The Major decision maker for me was when I heard the story of a major insurance company in Akron, OH that had remodelled in the early 90s. Long story short, they were going through buyouts, changing owners, etc. During the confusion a room got boxed in and all its contents. 3 years later they were tracing cable so they could put their water/electric/phone/computer network systems on paper for record. they traced a line into this room everyone had forgotten about. Their LINUX EMAIL server had been running in that room without error and without flaw. It came back up after power outages, it ran steady, it never crashed.
Now consider this, every major application You typically get for windows at a high cost, you can get in almost all linux distributions absolutely free.
***warning. shameless plugging***
Are you a graphics designer? Love Photoshop? Hate the price? Linux has GIMP! does more, and it's free, standard in the linux install. Don't want to lose Your Instant messenger? GAIM is similar to trillian but in linux, it supports several major instant messengers including AIM, Yahoo, ICQ. Love your Microsoft office for some strange reason? OpenOffice.org Software Suite in Linux! It overpowers Microsoft office EASILY. and it's FREE! Need a SQL server/client system that rivals Microsoft and other expensive database systems? Linux MySql! Yep! it's FREE. Or maybe you just want to play games and browse the web? Linux has ports of MOST major games, including quake, doom, Duke nukem, and all the other popular games.
DVD Player/authoring? CD player/ripper? sound editing? Major programming software? pdf authoring? multiple graphics editors? picture management programs? Email? Web Browsers? MP3 Players/editors? All this and much much more absolutely FREE in LINUX
Want to run an OLD windows program (that won't run under windows xp?) WINE runs MANY windows programs, both new and old.
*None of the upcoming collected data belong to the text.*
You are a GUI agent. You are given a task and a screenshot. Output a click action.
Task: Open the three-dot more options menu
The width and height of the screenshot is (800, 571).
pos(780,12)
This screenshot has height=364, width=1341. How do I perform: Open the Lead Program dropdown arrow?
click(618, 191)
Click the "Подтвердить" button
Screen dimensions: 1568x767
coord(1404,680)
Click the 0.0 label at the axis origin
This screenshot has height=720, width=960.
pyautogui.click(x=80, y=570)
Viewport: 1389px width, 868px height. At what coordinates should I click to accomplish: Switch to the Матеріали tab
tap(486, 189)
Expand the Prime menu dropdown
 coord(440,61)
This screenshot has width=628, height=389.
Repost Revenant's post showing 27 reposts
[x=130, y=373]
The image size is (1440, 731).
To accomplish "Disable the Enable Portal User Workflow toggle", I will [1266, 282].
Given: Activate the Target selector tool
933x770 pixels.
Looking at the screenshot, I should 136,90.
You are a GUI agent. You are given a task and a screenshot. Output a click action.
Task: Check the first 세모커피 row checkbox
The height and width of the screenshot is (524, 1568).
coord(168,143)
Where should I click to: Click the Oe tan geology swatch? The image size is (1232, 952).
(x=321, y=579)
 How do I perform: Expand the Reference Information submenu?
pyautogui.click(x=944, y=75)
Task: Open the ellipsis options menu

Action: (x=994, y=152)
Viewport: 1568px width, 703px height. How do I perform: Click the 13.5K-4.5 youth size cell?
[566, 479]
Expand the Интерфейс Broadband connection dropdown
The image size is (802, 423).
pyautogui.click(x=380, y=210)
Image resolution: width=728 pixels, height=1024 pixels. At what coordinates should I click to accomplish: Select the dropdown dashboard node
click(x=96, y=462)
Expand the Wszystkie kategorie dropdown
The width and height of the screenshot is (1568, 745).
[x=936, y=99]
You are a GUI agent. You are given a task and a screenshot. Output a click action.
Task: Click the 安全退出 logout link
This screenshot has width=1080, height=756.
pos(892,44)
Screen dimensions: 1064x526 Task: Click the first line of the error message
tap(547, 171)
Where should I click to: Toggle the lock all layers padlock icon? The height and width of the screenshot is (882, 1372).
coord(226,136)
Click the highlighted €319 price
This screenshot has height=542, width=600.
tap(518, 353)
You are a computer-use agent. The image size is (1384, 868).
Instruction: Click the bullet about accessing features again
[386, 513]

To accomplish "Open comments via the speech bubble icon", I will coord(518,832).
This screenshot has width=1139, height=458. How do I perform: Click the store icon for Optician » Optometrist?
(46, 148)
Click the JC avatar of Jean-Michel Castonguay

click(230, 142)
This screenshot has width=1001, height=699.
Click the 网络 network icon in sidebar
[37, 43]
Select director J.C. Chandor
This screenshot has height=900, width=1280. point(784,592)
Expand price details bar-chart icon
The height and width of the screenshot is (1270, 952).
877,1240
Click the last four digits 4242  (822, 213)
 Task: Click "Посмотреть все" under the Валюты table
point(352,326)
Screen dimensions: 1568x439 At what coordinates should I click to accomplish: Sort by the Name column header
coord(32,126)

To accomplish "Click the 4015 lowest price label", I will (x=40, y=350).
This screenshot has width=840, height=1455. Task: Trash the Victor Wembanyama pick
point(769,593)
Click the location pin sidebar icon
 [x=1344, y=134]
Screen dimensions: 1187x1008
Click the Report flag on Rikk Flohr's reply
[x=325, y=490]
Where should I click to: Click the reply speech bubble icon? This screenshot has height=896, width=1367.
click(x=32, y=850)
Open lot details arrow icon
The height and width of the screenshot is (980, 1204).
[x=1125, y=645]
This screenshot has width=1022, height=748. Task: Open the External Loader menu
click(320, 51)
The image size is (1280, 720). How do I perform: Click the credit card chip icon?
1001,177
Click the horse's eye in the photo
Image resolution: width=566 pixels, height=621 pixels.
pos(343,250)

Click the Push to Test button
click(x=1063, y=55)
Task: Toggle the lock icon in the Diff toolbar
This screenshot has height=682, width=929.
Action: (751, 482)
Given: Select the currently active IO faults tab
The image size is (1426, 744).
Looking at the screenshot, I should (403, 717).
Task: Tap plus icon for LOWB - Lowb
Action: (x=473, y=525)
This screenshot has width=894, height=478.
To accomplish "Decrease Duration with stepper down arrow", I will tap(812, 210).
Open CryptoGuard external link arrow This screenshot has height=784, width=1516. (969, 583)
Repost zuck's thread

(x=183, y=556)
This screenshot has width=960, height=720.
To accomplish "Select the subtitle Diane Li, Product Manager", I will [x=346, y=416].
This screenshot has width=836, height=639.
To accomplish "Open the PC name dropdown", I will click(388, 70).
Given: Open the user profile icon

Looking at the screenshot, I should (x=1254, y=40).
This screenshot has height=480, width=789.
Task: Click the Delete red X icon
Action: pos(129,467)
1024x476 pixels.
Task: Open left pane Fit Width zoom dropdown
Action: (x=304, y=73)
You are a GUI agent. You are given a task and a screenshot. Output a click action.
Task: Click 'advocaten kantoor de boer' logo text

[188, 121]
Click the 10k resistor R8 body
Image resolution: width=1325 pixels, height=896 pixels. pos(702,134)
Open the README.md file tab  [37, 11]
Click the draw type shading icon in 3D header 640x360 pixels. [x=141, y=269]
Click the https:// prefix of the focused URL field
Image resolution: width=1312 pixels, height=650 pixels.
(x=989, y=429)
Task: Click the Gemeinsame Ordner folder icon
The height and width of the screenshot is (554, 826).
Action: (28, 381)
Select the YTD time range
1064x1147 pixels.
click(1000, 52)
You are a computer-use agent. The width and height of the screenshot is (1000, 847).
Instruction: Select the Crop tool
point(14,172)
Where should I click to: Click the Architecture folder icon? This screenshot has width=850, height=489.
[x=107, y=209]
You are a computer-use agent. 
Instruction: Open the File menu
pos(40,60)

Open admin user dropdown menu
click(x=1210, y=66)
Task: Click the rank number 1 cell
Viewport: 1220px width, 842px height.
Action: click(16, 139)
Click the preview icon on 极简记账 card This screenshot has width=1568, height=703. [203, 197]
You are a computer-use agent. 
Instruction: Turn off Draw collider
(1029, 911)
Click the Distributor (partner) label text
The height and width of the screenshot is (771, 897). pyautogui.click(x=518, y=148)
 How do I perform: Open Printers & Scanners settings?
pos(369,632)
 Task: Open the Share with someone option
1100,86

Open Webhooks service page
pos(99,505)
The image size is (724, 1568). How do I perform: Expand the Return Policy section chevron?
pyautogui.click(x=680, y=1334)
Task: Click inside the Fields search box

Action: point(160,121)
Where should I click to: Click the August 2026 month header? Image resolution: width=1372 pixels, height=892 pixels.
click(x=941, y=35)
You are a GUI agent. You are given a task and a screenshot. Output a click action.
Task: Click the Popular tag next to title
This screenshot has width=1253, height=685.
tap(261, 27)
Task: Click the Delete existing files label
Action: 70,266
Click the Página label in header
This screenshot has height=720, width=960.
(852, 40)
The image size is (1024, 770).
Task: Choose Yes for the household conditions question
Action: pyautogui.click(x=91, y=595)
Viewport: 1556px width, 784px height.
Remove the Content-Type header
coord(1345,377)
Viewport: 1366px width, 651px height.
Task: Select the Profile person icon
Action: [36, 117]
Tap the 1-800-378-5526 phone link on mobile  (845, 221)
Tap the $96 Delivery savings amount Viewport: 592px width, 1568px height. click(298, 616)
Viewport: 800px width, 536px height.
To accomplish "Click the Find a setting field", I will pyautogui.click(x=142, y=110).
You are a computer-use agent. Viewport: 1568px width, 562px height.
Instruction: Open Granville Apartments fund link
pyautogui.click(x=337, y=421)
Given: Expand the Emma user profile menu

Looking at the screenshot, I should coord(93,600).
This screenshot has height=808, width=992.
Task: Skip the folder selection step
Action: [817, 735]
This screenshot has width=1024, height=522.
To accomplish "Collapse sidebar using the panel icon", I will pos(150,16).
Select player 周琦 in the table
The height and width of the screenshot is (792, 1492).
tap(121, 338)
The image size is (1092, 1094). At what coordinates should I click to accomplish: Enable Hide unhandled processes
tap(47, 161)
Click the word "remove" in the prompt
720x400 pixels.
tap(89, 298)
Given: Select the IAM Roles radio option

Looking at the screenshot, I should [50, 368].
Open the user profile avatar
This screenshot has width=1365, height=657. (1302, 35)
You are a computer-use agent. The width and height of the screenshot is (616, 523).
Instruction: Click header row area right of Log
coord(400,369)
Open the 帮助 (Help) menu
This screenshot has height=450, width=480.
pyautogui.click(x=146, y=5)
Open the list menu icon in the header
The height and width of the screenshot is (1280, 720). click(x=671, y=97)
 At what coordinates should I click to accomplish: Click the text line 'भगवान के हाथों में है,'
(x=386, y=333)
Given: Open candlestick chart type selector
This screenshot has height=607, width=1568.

The beauty of it? you DON'T have to have Windows installed on your machine to run the program! you can configure wine to remember which version of windows each program has to be "run" in.
These are just a very few reasons to become involved with linux. Is it perfect? no. It's made by humans after all. As much as I hate to admit it, I still don't see any machine rivalling the pre-intel Macs for graphics, animated/still/movies. You still have to be somewhat technically inclined, or have a technogeek friend for some of the linux stuff.
If, however, you're satisfied with programs that come standard with windows or standardised for windows at an extra cost, like a web browser, email office suite software, networking, instant messaging, etc. Then WHY pay for windows software when you can get everything in linux in a nice friendly graphical user interface that gives you similarities to your windoze comforts while giving really nice additions.
I have some friends here who are blind. They have to pay over $1500. for a windows screen reader and they each want their own computer. Every major upgrade requires them to come up with major cash. Most windows systems milk people right and left of their cash for their needs. "Speakup" in linux is absolutely free. I'm writing to a blind technical guru in New York who has come up with a customized version of Fedora Linux that works wonderfully with Speakup. He's working to find software speach synthesizers working on Speakup so my friends won't have to buy a hardware speach synthesizer. If we are able to get something going, you know how much it will cost my friends? zero.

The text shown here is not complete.